▸ **Exercise requirements**: Repeat exactly every line that comes at or after the line containing "This screenshot has height=227, width=271.", through the end of the entries below.

──────── Records shown

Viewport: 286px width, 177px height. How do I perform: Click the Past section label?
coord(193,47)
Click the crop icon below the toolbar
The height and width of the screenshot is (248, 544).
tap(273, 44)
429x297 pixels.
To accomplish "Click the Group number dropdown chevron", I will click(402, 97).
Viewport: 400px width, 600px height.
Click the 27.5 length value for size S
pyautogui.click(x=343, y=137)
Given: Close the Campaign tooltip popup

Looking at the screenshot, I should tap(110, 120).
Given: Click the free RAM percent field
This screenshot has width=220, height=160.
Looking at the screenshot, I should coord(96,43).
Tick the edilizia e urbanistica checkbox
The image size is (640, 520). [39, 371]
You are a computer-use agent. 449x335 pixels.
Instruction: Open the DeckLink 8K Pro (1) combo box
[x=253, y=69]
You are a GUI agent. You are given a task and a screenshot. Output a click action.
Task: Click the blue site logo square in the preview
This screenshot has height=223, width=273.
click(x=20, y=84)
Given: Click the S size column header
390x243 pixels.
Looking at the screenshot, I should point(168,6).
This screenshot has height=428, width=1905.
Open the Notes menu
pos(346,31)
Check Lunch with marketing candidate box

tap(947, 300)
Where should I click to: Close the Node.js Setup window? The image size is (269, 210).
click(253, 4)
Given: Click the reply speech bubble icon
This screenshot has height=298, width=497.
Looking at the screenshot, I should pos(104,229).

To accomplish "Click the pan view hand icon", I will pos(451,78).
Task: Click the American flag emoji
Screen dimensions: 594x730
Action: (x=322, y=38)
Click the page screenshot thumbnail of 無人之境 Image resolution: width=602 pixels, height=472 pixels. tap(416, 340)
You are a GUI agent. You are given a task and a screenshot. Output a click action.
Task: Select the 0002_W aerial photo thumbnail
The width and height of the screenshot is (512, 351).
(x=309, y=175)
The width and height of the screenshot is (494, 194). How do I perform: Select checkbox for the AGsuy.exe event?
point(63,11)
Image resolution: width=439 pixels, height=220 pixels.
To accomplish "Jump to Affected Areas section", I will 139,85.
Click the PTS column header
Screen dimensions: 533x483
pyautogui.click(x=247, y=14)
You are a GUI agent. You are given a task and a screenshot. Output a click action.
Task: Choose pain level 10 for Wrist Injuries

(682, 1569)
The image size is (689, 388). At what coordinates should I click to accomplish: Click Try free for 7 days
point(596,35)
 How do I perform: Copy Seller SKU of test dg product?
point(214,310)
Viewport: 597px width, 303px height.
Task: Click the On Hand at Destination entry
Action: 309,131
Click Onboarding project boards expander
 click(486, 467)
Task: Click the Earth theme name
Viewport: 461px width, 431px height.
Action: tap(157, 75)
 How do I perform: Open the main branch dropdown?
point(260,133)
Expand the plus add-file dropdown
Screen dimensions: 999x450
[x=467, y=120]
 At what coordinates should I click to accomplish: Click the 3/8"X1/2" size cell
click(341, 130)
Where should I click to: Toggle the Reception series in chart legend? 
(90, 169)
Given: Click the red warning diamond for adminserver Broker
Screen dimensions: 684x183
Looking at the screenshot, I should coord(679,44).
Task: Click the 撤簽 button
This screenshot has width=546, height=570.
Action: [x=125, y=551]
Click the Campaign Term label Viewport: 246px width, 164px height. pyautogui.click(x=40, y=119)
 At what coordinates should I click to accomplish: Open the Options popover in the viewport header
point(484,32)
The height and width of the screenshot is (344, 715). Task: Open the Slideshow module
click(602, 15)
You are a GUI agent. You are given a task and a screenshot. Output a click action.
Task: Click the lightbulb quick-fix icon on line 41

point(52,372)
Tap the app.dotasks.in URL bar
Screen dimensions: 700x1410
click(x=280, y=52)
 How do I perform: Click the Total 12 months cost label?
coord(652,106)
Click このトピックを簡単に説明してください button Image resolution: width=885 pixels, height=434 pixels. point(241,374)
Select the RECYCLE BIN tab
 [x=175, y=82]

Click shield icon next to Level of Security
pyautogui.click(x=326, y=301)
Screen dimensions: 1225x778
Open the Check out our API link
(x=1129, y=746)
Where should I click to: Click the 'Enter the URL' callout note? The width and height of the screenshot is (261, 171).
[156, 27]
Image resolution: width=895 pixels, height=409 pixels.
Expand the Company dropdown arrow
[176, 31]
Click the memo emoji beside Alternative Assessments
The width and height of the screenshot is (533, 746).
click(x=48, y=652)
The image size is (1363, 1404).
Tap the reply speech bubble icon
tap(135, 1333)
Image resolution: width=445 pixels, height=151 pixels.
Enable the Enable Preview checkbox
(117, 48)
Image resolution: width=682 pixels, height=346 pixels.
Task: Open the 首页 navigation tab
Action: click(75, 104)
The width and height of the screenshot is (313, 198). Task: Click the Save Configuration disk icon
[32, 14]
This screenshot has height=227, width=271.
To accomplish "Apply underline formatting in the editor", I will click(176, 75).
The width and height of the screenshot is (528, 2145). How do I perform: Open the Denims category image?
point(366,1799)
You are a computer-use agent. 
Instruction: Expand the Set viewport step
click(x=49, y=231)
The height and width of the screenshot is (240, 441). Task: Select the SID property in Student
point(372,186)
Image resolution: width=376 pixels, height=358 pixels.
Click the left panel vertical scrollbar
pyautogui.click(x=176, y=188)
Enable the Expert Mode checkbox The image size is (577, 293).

────────────────

▸ **Written response**:
This screenshot has height=227, width=271.
To accomplish "Apply underline formatting in the editor", I will click(176, 75).
The width and height of the screenshot is (528, 2145). How do I perform: Open the Denims category image?
point(366,1799)
You are a computer-use agent. 
Instruction: Expand the Set viewport step
click(x=49, y=231)
The height and width of the screenshot is (240, 441). Task: Select the SID property in Student
point(372,186)
Image resolution: width=376 pixels, height=358 pixels.
Click the left panel vertical scrollbar
pyautogui.click(x=176, y=188)
Enable the Expert Mode checkbox The image size is (577, 293).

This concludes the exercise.